Gary Kusin:And because I think so much of this can be if you are
Gary Kusin:interviewing against that as a skill set, you stand a better
Gary Kusin:chance of having people come into the company that are
Gary Kusin:emotionally set up for what you want to do. And for instance, in
Gary Kusin:a in a turnaround situation, like like we had at Kinkos, we
Gary Kusin:interviewed for kind of four things as mission critical and
Gary Kusin:that we have to have a point of view after you spend an hour
Gary Kusin:with a potential new person in the company, you got to have a
Gary Kusin:point of view about these things. One is energy level. Did
Gary Kusin:they feel like they had energy that I feel like they're gonna
Gary Kusin:bring it every day to work? intellectual curiosity? Okay,
Gary Kusin:did I? Did I ask interesting questions? Do they wonder about
Gary Kusin:things three, and this is really important, I'll tell you why
Gary Kusin:this is my most high aspiration. If I'm interviewing someone, and
Gary Kusin:I say, what is your, what's your end of the rainbow job. And
Gary Kusin:they, if they say something like your job, I want your job. It's
Gary Kusin:like, boom, you're hired, because I need someone with
Gary Kusin:really high aspirations. And then the fourth, which sounds a
Gary Kusin:little weird, but I found it to really be true. If I talk to
Gary Kusin:someone, and I don't feel like they're driven to win, that's
Gary Kusin:fine. As long as I do feel that they will refuse to lose. And
Gary Kusin:those are two very different thoughts. Because sometimes
Gary Kusin:people who are hyper competitive and they got a win, win, win,
Gary Kusin:win win, well, maybe they're too much, maybe too much glass is
Gary Kusin:gonna get broken. But if someone refuses to lose, that's a
Gary Kusin:different thing. That's when they're, when they're in the
Gary Kusin:middle of the night, and they're thinking about something they
Gary Kusin:are no, I'm not gonna let this happen. And when I mentioned the
Gary Kusin:highest aspiration, the most probably the most proud thing,
Gary Kusin:and I'll leave it at this that I've had in my business career.

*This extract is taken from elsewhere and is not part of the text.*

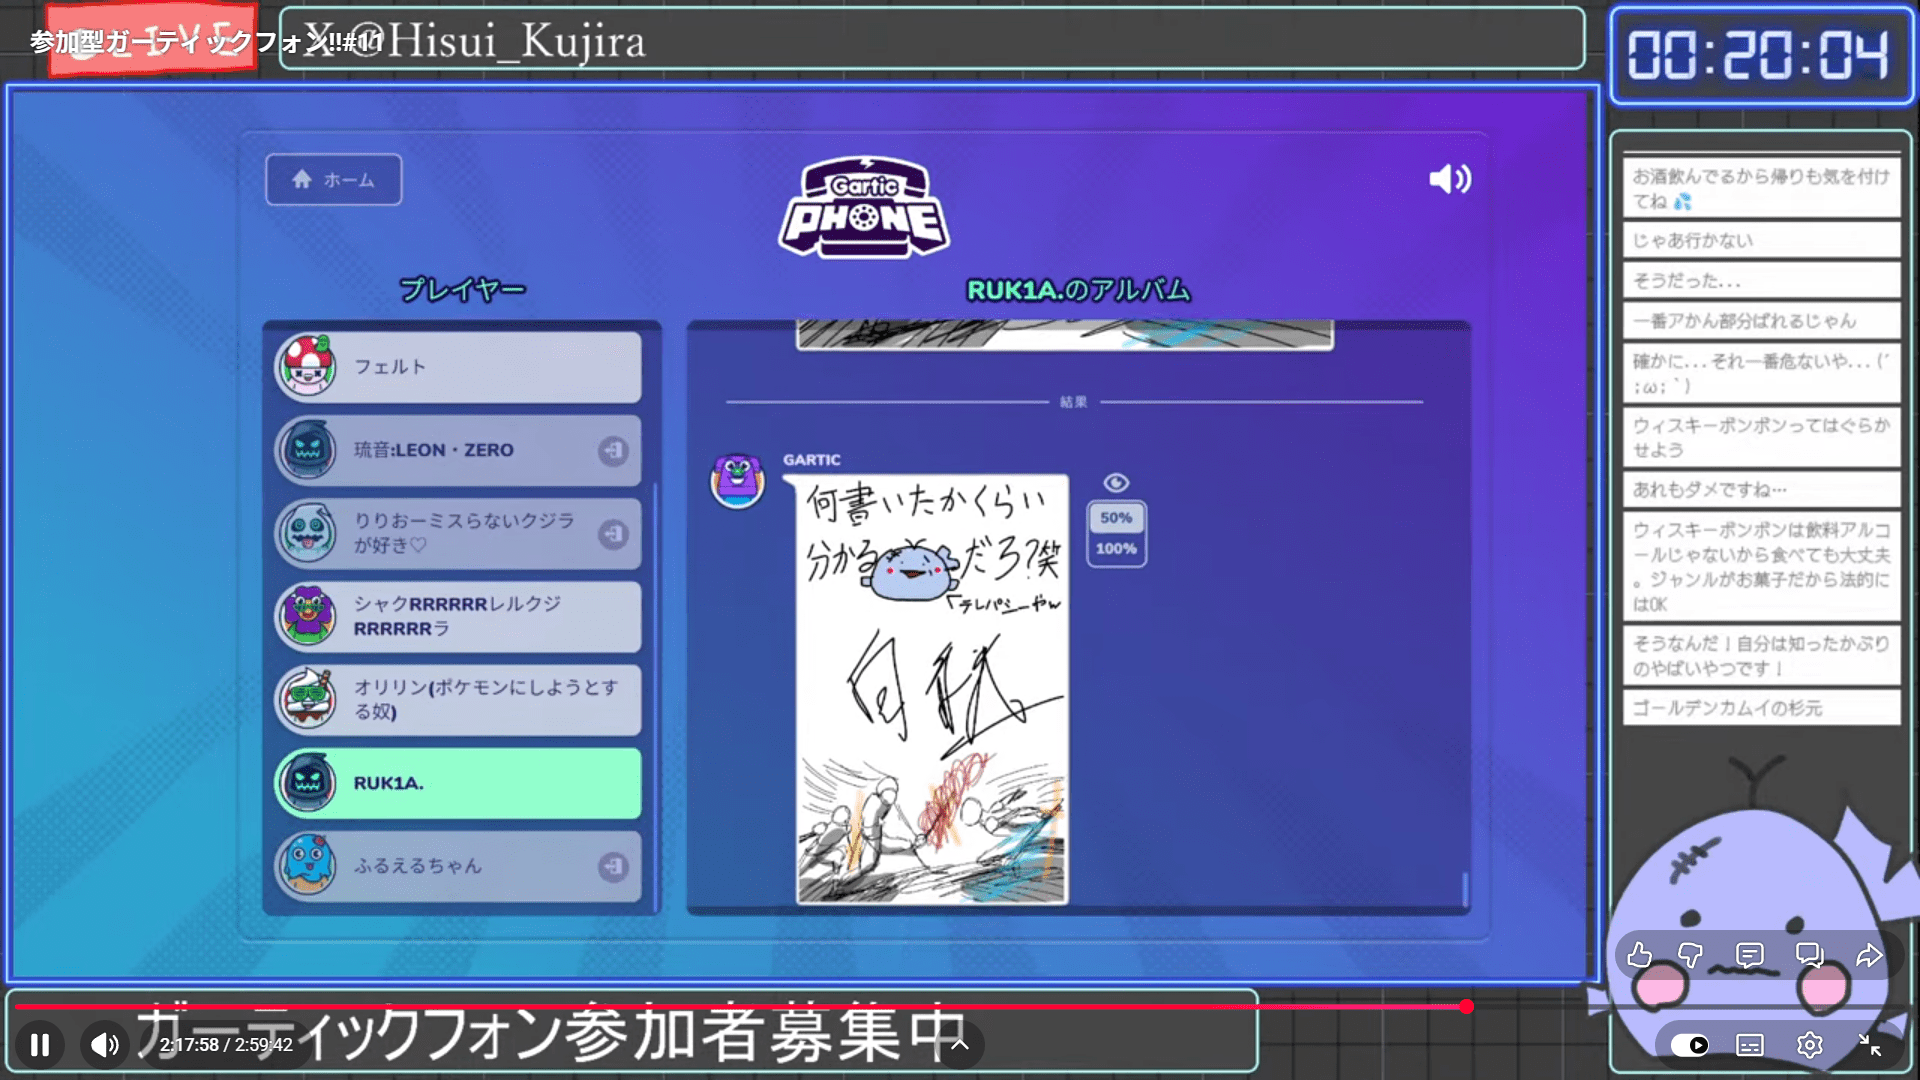The width and height of the screenshot is (1920, 1080).
Task: Set drawing zoom to 100%
Action: coord(1116,548)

Gary Kusin:13 people on my turnaround team at Kinkos are CEOs. And that, to
Gary Kusin:me is a incredible tribute to them. Because they were all of
Gary Kusin:these they refuse to lose at a minimum. They had high
Gary Kusin:aspirations. They were intellectually curious and they
Gary Kusin:made stuff happen. High energy, it works.
Stephanie Maas:That's incredible. And thank you so
Stephanie Maas:much for sharing that and I really appreciate your time and
Stephanie Maas:availability today. This has been for lack of a better word
Stephanie Maas:energizing, but also very insightful. So thank you, Gary.
Gary Kusin:You bet. Thanks for having me.